_Source data_.

★ ★ ★ ★ ★

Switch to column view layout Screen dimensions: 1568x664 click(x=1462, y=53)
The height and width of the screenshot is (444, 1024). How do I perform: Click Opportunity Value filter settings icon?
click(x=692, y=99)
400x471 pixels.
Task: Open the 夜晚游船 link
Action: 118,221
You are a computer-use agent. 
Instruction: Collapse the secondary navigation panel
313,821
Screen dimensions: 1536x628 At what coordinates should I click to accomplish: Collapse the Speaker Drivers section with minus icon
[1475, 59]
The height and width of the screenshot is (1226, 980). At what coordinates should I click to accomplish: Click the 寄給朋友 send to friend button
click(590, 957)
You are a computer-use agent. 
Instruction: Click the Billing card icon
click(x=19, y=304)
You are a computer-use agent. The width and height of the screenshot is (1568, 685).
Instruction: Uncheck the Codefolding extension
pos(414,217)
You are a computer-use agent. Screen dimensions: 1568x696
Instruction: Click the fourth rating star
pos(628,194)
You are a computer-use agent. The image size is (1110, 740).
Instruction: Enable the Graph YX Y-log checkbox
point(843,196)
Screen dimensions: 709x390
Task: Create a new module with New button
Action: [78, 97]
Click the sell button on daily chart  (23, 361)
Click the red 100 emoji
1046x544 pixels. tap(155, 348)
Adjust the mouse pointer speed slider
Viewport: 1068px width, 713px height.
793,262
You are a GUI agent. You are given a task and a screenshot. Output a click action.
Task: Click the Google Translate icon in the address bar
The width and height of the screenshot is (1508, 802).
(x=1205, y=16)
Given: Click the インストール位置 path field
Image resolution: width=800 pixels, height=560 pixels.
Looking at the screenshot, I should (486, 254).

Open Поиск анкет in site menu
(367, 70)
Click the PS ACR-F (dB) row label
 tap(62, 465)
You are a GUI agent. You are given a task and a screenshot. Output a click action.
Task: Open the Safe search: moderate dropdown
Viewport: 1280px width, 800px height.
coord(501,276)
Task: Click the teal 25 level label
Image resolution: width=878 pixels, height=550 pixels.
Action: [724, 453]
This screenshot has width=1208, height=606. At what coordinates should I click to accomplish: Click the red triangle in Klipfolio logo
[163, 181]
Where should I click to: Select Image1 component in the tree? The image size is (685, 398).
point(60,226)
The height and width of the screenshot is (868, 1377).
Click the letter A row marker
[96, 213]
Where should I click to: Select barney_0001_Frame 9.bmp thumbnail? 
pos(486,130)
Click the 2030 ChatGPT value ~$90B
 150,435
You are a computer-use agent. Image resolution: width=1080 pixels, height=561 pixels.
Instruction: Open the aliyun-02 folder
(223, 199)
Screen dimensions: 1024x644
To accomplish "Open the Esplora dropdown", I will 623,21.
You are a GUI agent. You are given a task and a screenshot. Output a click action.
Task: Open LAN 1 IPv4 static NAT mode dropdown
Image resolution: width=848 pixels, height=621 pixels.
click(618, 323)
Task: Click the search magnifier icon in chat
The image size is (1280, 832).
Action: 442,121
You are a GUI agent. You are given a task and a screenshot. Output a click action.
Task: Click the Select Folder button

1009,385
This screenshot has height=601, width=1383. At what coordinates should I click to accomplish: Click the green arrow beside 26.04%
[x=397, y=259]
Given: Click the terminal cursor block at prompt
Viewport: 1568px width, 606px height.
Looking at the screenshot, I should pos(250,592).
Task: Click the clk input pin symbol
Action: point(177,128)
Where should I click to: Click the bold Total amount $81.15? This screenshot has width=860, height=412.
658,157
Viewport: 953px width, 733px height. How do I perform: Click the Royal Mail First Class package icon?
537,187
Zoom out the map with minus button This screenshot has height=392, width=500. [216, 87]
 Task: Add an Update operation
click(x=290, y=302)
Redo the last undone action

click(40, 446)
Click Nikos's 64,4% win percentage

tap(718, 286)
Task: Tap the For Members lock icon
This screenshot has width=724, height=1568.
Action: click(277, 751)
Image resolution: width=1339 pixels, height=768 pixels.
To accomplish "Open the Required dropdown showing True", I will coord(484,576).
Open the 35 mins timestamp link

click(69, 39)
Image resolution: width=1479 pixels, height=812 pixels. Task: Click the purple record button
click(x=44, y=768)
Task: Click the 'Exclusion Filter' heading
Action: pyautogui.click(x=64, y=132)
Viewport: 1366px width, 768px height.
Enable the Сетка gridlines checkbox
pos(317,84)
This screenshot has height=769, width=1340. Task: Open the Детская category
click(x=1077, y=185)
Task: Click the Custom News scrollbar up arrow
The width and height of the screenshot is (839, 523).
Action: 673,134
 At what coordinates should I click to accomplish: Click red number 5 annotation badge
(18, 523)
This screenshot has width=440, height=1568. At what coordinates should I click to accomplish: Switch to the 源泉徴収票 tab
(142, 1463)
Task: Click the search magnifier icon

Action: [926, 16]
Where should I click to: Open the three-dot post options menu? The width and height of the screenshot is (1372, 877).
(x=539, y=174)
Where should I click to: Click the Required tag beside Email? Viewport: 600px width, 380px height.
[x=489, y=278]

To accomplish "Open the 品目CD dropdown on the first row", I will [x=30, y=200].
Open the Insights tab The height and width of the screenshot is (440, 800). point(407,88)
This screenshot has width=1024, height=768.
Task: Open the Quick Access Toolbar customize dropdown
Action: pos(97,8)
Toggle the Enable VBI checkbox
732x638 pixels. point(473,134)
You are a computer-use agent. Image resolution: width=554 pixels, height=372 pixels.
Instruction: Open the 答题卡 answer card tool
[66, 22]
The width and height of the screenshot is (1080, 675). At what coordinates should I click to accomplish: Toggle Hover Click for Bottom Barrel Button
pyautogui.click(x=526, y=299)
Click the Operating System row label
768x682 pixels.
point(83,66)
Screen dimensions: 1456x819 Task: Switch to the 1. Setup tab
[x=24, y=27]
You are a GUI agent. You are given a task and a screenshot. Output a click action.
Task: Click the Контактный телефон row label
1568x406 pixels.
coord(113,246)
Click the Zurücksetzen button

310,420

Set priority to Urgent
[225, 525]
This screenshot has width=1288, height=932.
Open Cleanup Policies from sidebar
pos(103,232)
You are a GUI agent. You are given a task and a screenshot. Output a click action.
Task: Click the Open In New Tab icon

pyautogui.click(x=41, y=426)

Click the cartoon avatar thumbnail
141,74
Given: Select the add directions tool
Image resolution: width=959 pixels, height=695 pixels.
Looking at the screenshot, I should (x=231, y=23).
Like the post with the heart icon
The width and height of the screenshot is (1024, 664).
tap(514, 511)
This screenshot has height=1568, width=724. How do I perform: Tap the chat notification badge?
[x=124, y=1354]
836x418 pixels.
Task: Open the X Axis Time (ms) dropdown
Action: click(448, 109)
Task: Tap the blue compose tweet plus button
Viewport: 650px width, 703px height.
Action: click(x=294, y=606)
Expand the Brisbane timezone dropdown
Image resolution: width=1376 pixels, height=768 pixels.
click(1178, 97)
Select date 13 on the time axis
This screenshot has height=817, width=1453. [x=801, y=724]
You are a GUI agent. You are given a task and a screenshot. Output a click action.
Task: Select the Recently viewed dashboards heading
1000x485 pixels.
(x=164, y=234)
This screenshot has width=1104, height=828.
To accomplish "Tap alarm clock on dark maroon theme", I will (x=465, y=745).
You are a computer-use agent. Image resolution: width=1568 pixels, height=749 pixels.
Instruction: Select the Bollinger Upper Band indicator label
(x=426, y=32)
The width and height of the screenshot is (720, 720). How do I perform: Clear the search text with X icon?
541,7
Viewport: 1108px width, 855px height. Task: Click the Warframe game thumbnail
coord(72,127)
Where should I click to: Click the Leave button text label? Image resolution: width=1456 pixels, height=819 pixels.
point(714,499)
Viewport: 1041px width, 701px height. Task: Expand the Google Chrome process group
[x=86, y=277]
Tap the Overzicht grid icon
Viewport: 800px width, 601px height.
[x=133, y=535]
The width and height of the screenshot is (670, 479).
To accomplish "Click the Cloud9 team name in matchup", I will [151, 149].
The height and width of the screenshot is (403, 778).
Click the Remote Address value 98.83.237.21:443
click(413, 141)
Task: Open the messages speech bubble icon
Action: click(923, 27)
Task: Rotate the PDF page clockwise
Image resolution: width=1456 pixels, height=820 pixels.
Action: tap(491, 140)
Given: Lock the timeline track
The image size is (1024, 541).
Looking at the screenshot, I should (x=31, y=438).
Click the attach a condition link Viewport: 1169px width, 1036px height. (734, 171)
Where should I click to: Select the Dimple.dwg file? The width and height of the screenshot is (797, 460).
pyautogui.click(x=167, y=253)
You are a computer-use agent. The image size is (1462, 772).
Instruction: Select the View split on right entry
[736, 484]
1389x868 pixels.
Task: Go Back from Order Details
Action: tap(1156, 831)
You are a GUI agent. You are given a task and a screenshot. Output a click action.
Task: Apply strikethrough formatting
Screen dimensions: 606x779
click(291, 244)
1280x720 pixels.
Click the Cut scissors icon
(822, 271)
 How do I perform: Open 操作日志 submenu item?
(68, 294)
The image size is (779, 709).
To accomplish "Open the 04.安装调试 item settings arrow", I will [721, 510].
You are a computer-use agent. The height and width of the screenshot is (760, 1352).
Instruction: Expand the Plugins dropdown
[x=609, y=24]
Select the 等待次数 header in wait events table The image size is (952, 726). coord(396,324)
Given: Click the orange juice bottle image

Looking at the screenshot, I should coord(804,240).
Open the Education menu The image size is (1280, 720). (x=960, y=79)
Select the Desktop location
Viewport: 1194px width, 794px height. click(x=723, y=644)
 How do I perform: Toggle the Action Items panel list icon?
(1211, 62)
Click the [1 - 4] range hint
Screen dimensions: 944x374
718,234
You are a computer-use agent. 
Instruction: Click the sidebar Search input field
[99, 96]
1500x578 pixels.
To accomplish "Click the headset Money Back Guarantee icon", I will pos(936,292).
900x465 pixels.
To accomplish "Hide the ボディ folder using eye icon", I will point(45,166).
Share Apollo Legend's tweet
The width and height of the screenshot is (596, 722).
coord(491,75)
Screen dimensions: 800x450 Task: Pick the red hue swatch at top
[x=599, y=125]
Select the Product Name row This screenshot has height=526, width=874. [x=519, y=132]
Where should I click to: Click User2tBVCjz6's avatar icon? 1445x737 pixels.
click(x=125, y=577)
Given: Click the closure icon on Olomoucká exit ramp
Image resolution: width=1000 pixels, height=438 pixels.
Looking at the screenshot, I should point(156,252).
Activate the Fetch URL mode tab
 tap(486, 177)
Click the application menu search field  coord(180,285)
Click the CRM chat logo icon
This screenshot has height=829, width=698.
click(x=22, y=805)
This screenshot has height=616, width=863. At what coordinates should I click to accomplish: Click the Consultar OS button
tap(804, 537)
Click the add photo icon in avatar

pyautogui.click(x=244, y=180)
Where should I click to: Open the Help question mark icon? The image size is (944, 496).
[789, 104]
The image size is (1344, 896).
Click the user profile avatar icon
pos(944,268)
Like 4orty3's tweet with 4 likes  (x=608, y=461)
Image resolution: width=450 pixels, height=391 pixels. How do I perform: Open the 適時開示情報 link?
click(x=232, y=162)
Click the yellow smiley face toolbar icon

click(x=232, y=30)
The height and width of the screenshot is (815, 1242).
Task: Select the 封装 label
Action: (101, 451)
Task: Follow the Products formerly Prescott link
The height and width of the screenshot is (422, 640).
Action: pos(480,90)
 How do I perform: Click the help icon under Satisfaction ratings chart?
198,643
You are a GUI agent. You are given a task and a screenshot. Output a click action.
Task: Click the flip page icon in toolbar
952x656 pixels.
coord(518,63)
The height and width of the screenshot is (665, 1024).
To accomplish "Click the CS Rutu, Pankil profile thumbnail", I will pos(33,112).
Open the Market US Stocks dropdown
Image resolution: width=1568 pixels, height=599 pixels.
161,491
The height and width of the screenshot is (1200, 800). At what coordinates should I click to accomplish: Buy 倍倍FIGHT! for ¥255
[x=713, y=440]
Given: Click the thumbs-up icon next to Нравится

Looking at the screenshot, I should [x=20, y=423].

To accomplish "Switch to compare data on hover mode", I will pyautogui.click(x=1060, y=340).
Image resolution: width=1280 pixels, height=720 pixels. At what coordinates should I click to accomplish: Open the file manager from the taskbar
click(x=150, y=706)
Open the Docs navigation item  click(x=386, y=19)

★ ★ ★ ★ ★

_Exercise details_.
Looking at the data above, return every line from the one with "The width and height of the screenshot is (596, 722)." down to the one with "The height and width of the screenshot is (665, 1024).", exactly and inclusively.

_Solution to the problem_.
The width and height of the screenshot is (596, 722).
coord(491,75)
Screen dimensions: 800x450 Task: Pick the red hue swatch at top
[x=599, y=125]
Select the Product Name row This screenshot has height=526, width=874. [x=519, y=132]
Where should I click to: Click User2tBVCjz6's avatar icon? 1445x737 pixels.
click(x=125, y=577)
Given: Click the closure icon on Olomoucká exit ramp
Image resolution: width=1000 pixels, height=438 pixels.
Looking at the screenshot, I should point(156,252).
Activate the Fetch URL mode tab
 tap(486, 177)
Click the application menu search field  coord(180,285)
Click the CRM chat logo icon
This screenshot has height=829, width=698.
click(x=22, y=805)
This screenshot has height=616, width=863. At what coordinates should I click to accomplish: Click the Consultar OS button
tap(804, 537)
Click the add photo icon in avatar

pyautogui.click(x=244, y=180)
Where should I click to: Open the Help question mark icon? The image size is (944, 496).
[789, 104]
The image size is (1344, 896).
Click the user profile avatar icon
pos(944,268)
Like 4orty3's tweet with 4 likes  (x=608, y=461)
Image resolution: width=450 pixels, height=391 pixels. How do I perform: Open the 適時開示情報 link?
click(x=232, y=162)
Click the yellow smiley face toolbar icon

click(x=232, y=30)
The height and width of the screenshot is (815, 1242).
Task: Select the 封装 label
Action: (101, 451)
Task: Follow the Products formerly Prescott link
The height and width of the screenshot is (422, 640).
Action: pos(480,90)
 How do I perform: Click the help icon under Satisfaction ratings chart?
198,643
You are a GUI agent. You are given a task and a screenshot. Output a click action.
Task: Click the flip page icon in toolbar
952x656 pixels.
coord(518,63)
The height and width of the screenshot is (665, 1024).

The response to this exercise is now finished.